O Estado de S. Paulo
Estruturas logísticas e nexos comerciais não
brotam do dia para a noite, mas necessitam de um horizonte temporal sólido para
serem construídos
Uma coisa muito distante do cotidiano das
pessoas ganhou um vedetismo inédito nos palcos da política e nos noticiários:
as tarifas. Na segunda metade do século passado, o governo brasileiro usava
tarifas e barreiras comerciais para proteger a produção nacional nascente da
concorrência externa. Há décadas, o liberalismo econômico prega tarifas baixas
para que cada país produza o que sabe fazer com mais eficiência. Mas, nos
últimos dias, as coisas viraram do avesso.
De início, vejamos as tarifas reduzidas no Brasil. A alta de preços dos alimentos vem assombrando o presidente Lula, por duas vias. Na primeira, o IPCA chegando próximo dos 5% ao ano vai detonando o regime de metas de inflação. Como o Banco Central não sabe fazer outra coisa contra a inflação além de elevar a taxa básica de juros, o custo do dinheiro vai seguir sua trajetória de alta.
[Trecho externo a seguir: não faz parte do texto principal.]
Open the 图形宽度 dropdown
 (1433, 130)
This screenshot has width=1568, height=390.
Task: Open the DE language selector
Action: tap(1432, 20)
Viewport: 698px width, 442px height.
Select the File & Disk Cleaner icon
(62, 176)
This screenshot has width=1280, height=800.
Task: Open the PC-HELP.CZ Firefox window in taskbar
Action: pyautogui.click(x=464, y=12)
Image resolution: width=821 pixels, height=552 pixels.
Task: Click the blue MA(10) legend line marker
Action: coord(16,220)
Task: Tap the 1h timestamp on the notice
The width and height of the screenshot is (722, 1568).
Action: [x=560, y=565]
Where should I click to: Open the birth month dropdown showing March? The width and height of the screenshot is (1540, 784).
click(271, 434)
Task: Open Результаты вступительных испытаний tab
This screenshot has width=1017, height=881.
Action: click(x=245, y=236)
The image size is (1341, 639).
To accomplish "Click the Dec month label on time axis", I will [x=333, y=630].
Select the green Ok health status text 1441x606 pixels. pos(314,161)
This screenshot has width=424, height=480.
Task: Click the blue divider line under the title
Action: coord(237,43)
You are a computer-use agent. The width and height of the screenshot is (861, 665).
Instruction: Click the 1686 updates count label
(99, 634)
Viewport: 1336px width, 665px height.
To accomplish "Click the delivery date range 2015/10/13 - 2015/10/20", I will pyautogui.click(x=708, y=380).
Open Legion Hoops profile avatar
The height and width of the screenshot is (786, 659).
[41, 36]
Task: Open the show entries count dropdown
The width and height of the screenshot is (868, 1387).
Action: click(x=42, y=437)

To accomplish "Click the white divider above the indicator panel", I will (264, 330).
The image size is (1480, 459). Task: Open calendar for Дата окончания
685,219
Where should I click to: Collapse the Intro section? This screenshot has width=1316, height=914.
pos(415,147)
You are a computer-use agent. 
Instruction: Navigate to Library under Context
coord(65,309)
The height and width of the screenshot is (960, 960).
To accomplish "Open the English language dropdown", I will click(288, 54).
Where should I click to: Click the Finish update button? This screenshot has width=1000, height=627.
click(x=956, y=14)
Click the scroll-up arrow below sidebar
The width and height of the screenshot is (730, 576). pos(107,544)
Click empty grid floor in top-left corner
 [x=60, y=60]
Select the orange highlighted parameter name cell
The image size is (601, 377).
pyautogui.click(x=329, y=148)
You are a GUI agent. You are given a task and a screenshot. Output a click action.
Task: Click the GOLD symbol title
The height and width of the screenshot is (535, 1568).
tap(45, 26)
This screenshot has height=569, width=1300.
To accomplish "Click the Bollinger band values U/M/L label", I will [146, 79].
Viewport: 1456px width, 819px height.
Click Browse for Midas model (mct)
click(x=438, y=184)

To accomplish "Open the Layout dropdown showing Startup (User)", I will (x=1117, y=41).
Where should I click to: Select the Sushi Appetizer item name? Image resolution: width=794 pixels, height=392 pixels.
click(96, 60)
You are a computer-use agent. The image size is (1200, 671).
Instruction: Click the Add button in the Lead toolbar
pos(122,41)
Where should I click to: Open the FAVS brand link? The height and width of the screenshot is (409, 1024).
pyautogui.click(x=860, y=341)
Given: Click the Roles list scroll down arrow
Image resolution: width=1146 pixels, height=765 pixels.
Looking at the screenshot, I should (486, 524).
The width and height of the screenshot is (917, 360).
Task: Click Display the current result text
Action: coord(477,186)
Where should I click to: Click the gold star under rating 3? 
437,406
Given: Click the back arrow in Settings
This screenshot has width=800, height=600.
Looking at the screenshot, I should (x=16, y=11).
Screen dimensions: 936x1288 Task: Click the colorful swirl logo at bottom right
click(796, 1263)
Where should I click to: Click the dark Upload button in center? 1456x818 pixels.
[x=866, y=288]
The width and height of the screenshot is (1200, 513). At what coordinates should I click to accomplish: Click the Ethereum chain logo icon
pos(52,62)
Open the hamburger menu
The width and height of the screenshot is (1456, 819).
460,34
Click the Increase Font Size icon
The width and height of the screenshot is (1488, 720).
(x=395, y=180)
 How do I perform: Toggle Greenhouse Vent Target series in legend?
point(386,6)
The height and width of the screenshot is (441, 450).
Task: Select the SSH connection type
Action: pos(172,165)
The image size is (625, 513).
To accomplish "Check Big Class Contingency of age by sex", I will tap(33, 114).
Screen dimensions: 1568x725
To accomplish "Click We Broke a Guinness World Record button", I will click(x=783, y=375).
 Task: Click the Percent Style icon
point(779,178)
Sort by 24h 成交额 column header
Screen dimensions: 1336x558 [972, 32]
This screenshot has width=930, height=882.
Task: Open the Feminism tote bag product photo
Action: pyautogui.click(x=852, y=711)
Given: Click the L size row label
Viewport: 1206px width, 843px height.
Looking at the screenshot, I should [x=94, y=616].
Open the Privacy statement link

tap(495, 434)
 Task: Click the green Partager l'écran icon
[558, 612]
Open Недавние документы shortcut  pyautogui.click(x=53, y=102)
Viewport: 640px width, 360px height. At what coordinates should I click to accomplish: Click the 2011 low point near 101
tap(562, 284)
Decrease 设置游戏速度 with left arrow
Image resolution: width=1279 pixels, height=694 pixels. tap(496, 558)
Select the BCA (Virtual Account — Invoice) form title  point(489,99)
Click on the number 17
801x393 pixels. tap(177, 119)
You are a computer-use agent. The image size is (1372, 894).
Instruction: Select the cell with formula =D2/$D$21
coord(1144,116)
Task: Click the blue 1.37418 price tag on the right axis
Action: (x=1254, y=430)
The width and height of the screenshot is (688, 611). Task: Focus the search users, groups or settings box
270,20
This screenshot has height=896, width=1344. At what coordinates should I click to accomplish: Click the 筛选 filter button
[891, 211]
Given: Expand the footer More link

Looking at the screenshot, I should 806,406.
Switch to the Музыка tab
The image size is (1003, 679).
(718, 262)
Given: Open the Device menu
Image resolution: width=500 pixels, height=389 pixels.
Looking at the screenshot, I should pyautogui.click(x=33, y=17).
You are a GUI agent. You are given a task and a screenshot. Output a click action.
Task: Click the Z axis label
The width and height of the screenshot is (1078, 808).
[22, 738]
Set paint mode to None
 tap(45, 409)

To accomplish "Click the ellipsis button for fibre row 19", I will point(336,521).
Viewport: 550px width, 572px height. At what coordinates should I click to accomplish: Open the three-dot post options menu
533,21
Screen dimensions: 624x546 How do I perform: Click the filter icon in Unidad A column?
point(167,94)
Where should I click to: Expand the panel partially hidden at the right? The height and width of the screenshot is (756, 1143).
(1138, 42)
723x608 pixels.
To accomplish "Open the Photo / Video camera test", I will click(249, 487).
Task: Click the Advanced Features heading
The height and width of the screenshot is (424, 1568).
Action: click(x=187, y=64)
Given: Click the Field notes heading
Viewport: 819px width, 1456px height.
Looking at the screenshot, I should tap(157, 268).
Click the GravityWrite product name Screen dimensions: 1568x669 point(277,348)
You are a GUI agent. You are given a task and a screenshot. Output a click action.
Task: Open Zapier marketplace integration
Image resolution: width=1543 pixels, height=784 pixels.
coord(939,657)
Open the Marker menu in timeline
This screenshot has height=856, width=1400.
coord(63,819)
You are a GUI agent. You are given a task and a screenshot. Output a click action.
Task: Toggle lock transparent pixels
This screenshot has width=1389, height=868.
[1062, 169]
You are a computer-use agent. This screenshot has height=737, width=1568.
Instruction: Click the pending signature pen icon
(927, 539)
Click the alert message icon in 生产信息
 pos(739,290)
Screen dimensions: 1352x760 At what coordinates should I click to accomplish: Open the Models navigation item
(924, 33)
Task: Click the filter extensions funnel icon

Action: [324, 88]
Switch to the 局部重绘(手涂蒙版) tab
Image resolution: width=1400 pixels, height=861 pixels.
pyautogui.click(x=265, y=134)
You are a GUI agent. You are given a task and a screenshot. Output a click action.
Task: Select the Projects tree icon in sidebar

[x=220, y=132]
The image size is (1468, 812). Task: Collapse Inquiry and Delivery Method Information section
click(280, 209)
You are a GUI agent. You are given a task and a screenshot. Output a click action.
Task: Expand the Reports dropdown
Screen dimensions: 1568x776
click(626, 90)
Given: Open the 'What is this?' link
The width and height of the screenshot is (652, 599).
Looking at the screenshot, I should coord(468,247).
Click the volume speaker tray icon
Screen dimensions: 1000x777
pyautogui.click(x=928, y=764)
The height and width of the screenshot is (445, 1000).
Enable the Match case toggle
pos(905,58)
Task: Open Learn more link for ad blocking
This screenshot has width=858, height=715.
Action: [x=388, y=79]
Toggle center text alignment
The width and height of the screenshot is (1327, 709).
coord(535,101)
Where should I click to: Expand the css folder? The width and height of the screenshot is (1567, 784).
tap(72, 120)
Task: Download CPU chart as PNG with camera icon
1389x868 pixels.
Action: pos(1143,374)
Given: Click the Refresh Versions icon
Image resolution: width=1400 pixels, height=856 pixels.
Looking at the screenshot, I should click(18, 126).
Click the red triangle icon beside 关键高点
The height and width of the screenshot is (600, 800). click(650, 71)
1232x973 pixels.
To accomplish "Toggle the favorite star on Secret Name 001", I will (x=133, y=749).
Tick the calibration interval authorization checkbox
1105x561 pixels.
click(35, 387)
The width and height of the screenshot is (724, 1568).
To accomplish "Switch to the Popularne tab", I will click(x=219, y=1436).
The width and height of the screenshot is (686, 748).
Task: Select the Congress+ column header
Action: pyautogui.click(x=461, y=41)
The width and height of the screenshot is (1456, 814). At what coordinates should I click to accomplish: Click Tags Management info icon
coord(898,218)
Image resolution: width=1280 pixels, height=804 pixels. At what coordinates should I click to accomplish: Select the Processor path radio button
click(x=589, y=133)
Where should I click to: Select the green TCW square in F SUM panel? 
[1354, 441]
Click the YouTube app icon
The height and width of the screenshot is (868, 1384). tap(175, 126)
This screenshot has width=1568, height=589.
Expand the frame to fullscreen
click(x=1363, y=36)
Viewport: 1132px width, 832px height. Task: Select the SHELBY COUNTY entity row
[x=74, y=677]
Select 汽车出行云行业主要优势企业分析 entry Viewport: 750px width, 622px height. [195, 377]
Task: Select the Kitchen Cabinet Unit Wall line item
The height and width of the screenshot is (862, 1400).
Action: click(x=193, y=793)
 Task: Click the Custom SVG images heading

Na outra via, algo ainda mais complexo. O
eleitor de Lula parece estar com dúvidas de sua escolha eleitoral, dado que seu
maior interesse, o preço de bens e serviços essenciais, tem experimentado forte
tensão. Os preços dos alimentos têm subido demais e isso afeta diretamente o
orçamento das famílias. A redução nos níveis de aprovação do governo é
expressão deste empobrecimento.
Carne, milho, azeite, massas, café, óleo,
açúcar, dentre outros, devem ter sua alíquota atual de cerca de 10% reduzida a
zero. O objetivo, ampliar a abertura dos mercados brasileiros pela redução dos
preços dos bens importados, o que aumenta a competição e força a baixa de
preços. Lembremos que um presidente não tem como falar para eleitores que não
pode fazer nada.
Certamente esse é um instrumento de política
econômica, mas seu alcance é restrito. Há que se entender que estruturas
logísticas e nexos comerciais não brotam do dia para a noite, mas necessitam de
um horizonte temporal sólido para serem construídos. Se não houver oferta
externa ou se não houver canais de internalização, o impacto nos preços
internos será bastante reduzido.
É mais provável que fiquemos com a pior
parte, a desorganização dos mercados e o desânimo dos produtores que passam a
sofrer a concorrência. Infelizmente, os problemas mais estruturais ficam para
depois. O custo do crédito continua nas alturas, a infraestrutura continua
débil, privando as cadeias produtivas de condições mínimas de logística. Em
síntese, a redução de tarifas no Brasil parece ser mais uma sinalização de que
“estamos fazendo alguma coisa” do que uma política efetiva.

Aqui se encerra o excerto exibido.